I recently began dancing Argentine tango, a discipline suffused with metaphor applying to life and relationships. Unlike its cousin, ballroom tango, Argentine tango is a social dance and has no default “basic step;” it is largely improvisational. The lead (usually a man) gives the follow (usually a woman) subtle signals to shift her weight, and then she steps back, forward, or sideways slowly or quickly, based on the direction and momentum of her partner’s frame. The goal in Argentine tango is for two partners to feel the music and express it together as one. A similar effort of two to join together to produce something beautiful is at the heart of all creation, including our relationships with others and with the Lord. The techniques I am learning to refine and improve my performance as a tango follow offer a glimpse of the order and trust that allows the Lord to lead us around life’s uncertain, yet wonderfully freeing, dance floor.
God is the lead, we are the follow.
A competent tango lead gets close to his partner without coercing or restricting her, or stepping on her feet. He looks ahead, and avoids crashes by leading his partner around obstacles. He pays attention to his partner’s individual style and abilities, and adjusts his lead so that she can understand and follow his moves. The lead gently invites the follow to move, but never forces her. If the follow makes a mistake and misses a lead, he takes what she does and turns it into something beautiful if he can, and continues on with the dance. The Lord does all of these things, if we allow Him the chance.

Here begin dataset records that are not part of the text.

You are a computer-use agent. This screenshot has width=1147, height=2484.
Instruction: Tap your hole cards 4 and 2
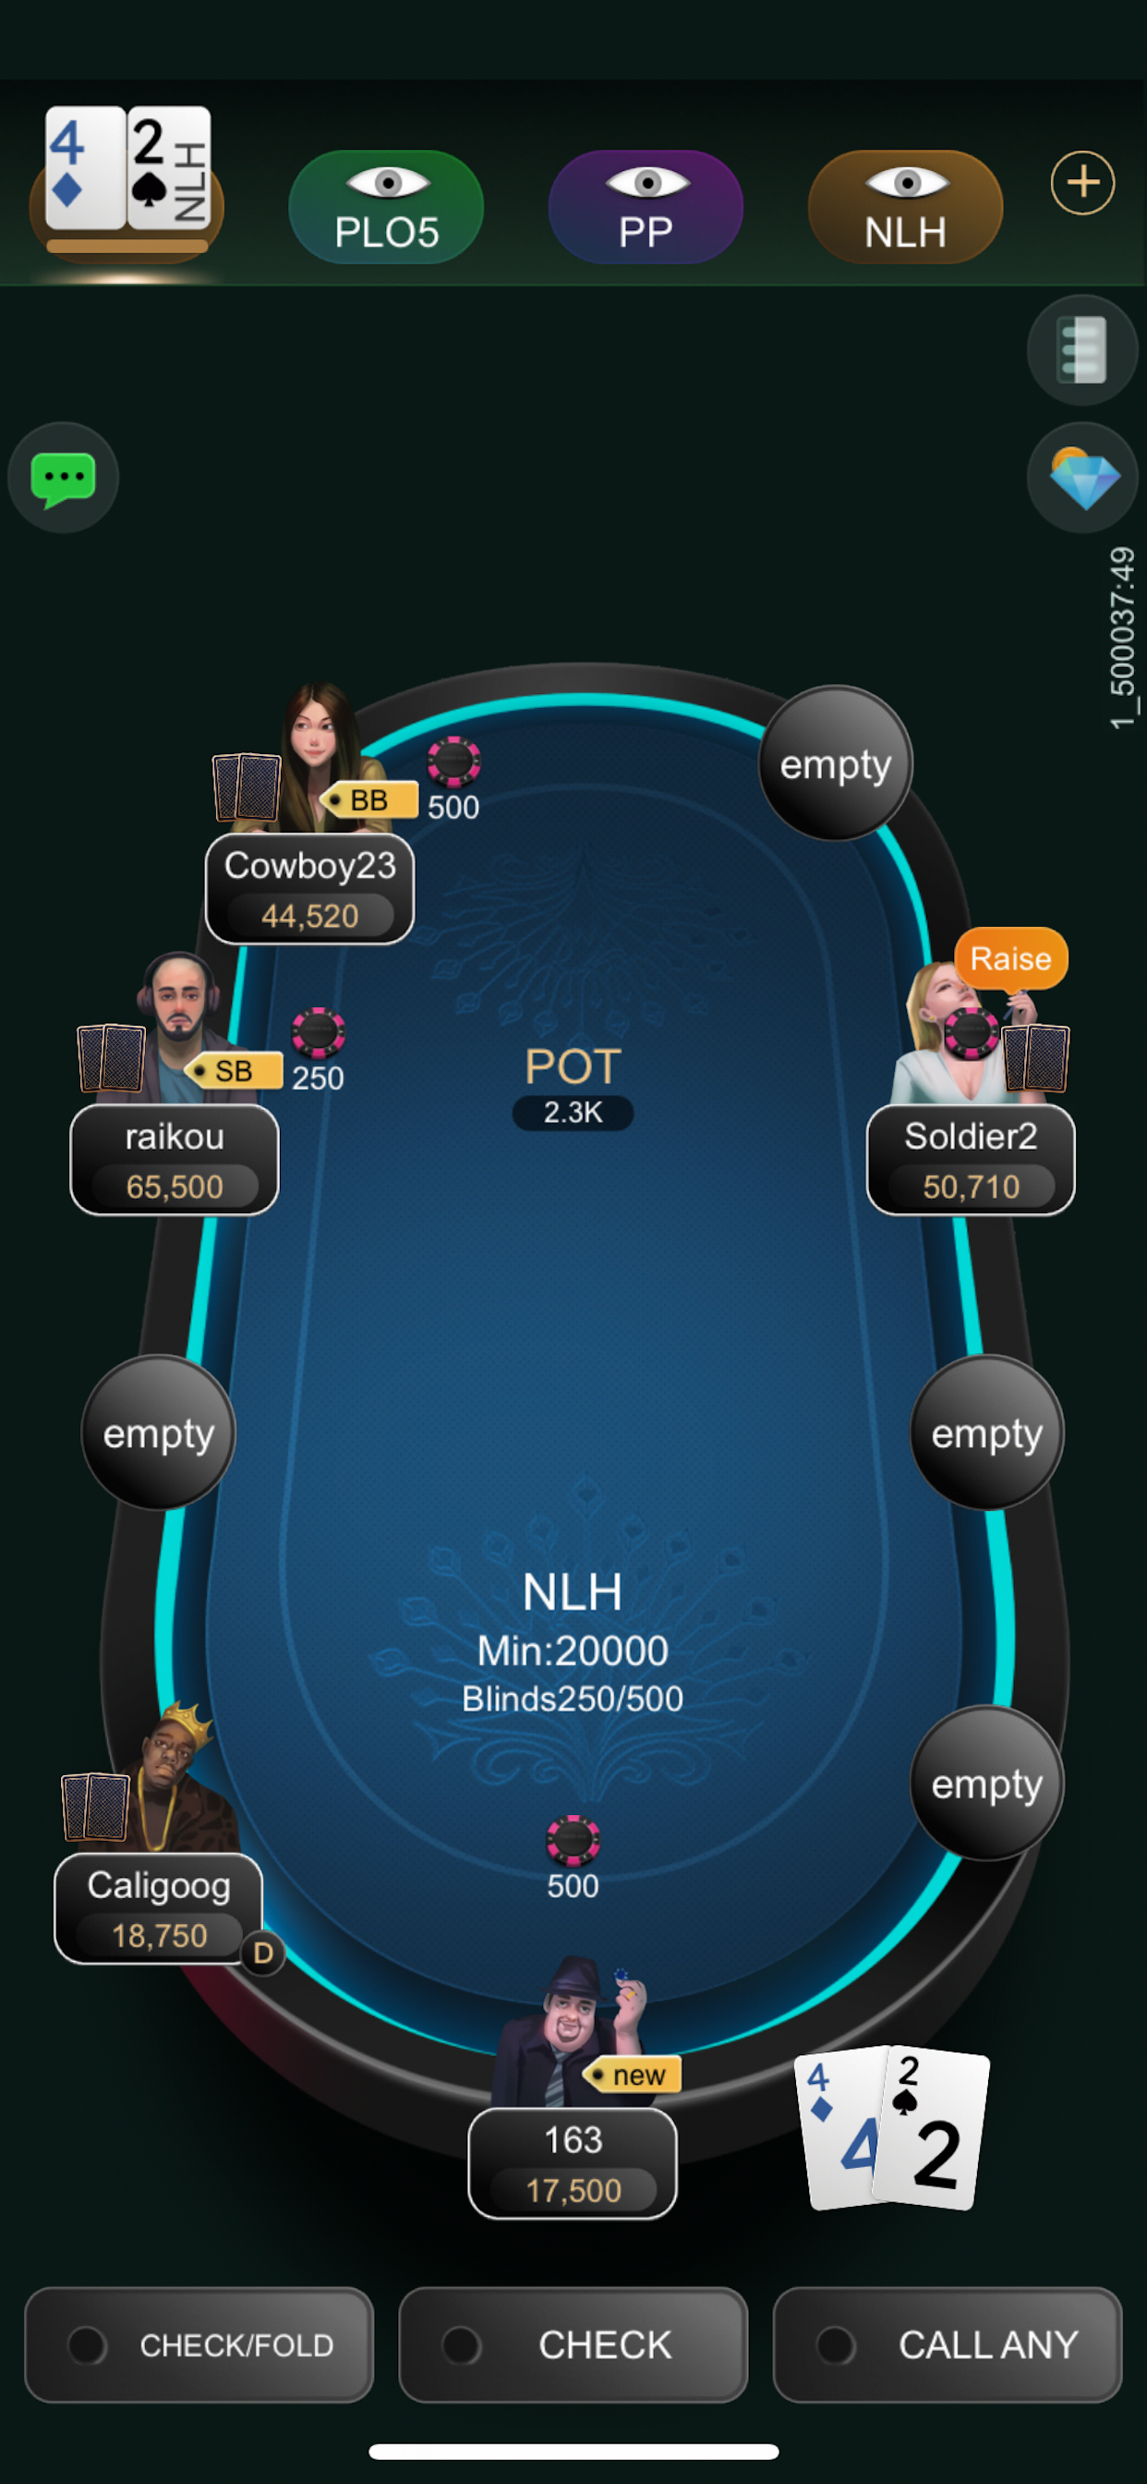[x=892, y=2127]
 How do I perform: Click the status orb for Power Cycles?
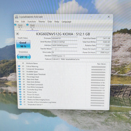(x=20, y=92)
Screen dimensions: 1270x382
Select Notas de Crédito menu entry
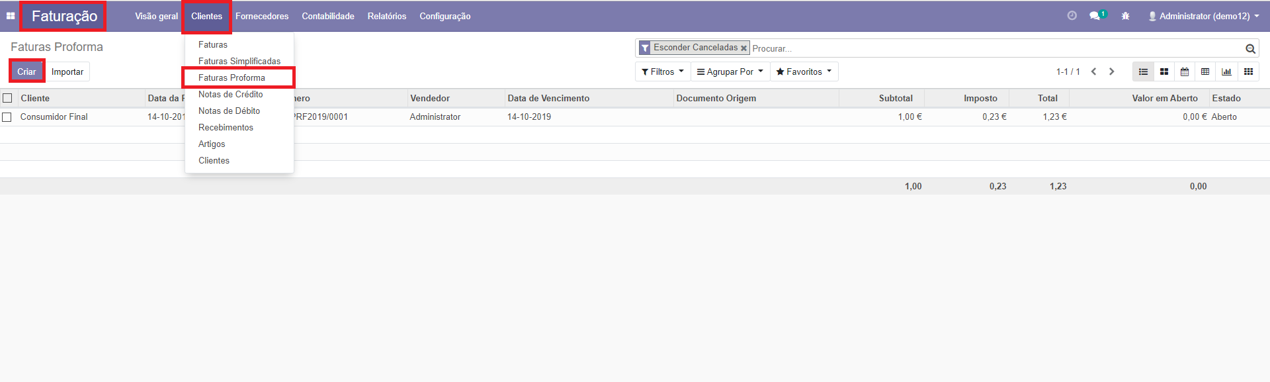click(230, 94)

Argentine tango is a reciprocal dance. The lead cannot do his part properly, unless the follower is stable, centered, focused (on him), and ready to respond. Following is not a passive process; it involves keeping a firm, but supple frame, and engaging the muscles. It is the same in our lives: the Lord can only lead us well if we try to keep our lives in order, by keeping our priorities straight and keeping His commandments. When we meet an unexpected move with tenseness and resistance, it may be difficult for Him to lead us forward. The same goes for anticipating a step before it is led. If the follow places her foot down early, she may miss the move her partner intends. While the frame is important, we have to relax enough to feel His subtle leads. The Lord can easily lead a truly responsive, open follow through beautiful and complex patterns. When we reach beyond the fear of uncertainty, and say “Thy will be done” with a readiness to follow, He can work wonders in our lives!